A full write up of the event which inluded presentations from Mary Creagh MP, Neena Gill MEP, Dr Erik Van Sebille, Dr Frank Kelly, David Powell (New Economics Foundation) and Ruth Bergan (Trade Justice Movement) can be accessed here.
(Photo Credit: Angeliki Balayannis, attendee)
This even was funded by the Economic and Social Research Council ‘Impact Acceleration Account’ and the ERC Starting Grant 'Toxic Expertise' - Grant Agreement No. 639583
Thursday 19 May 2016:
'Pollution, Health & Global Governance': Roundtable Discussion and Film Screening of 'Warriors of Quigang'
Friday 20th May 2016:
Annual Toxic Expertise Workshop: 'Environment & Expertise'
Speakers included: Barbara Allen (Virgina Tech Washington DC Campus); Scott Frickel (Brown University) Anna Lora-Wainwright (University of Oxford); Mao Da (the co-founder of two Chinese ENGOs, Independence and Justice for Sustainability, Beijing); Gordon Walker (Lancaster University); and Sujatha Raman (University of Nottingham).
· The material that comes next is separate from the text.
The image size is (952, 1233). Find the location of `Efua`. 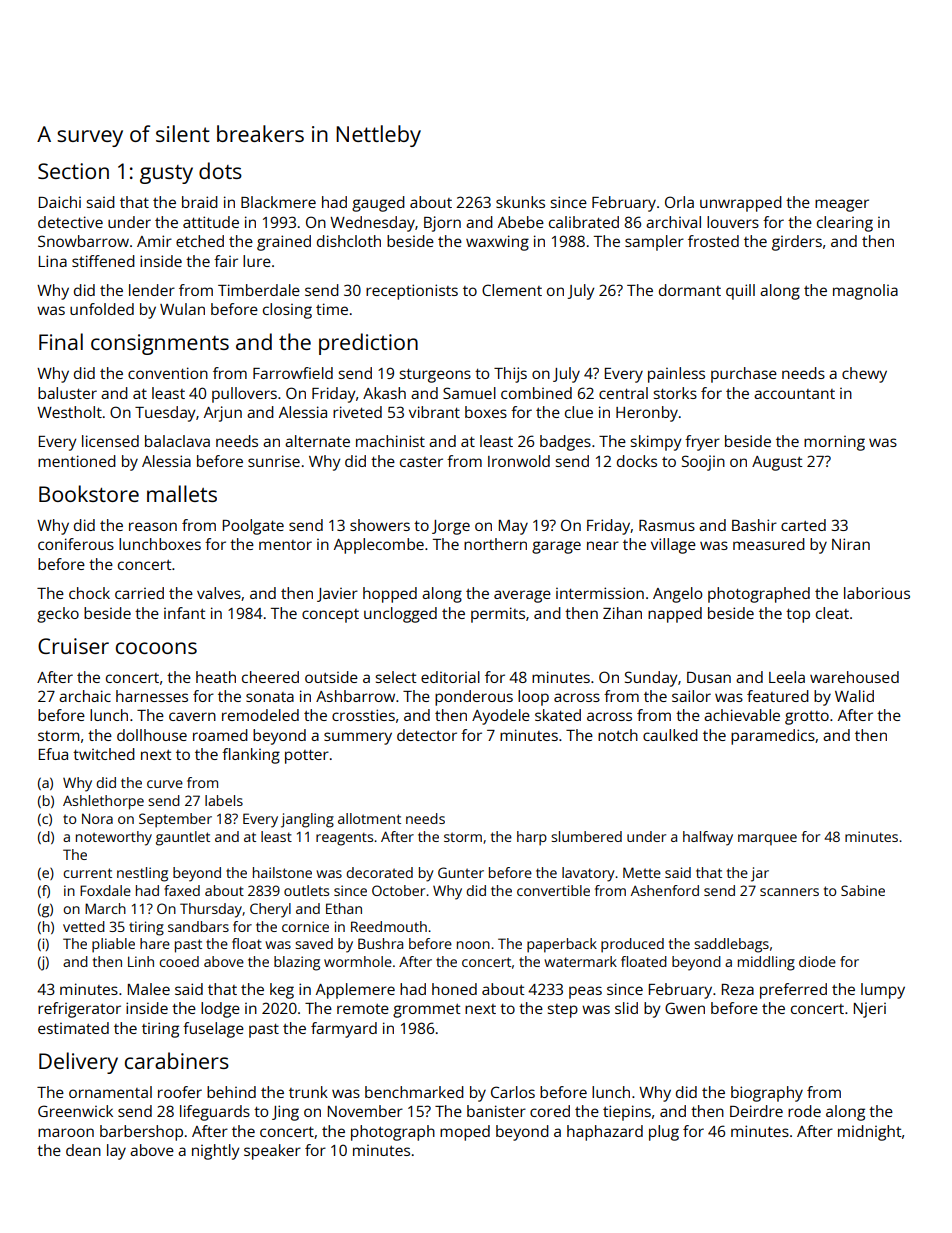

This one-day workshop provided a platform to discuss key issues surrounding the competing claims of expertise, agency and environmental knowledge. We explored debates about expertise in relation to pollution and health, environmental justice, public participation, and social movements, drawing on examples in the United States, China, and Europe. Expertise exists in all societies, and what it means to be an expert has been challenged, interrogated and unpicked by scholars from a variety of disciplines. Despite key insights by Bruno Latour, Brian Wynne and many others, there remain many questions surrounding expertise and the environment that are yet to be answered. In an era where we are increasingly facing ‘wicked’ environmental problems (Rittel 1973), it is more important than ever to understand whose expertise is valued and which information is discarded. Whether concerning the impacts of environmental disasters, or the slower brutality of climate change, competing claims are often made, reinforced, unmade and hidden from public and policy view.
- What is meant by expertise?
- Who can lay claim to expert knowledge?
- Which knowledge is excluded and what expertise is hidden?
- What makes us experts?
The workshop facilitated interdisciplinary and exploratory conversations and collaborative knowledge exchange.
Project Launch: on 4 November, we celebrated the launch of our project at the University of Warwick, showcasing our project website and the first issue of our e-magazine Toxic News. The launch featured presentations from our project team and a lively discussion, with participation from our advisory board and from academics across the university.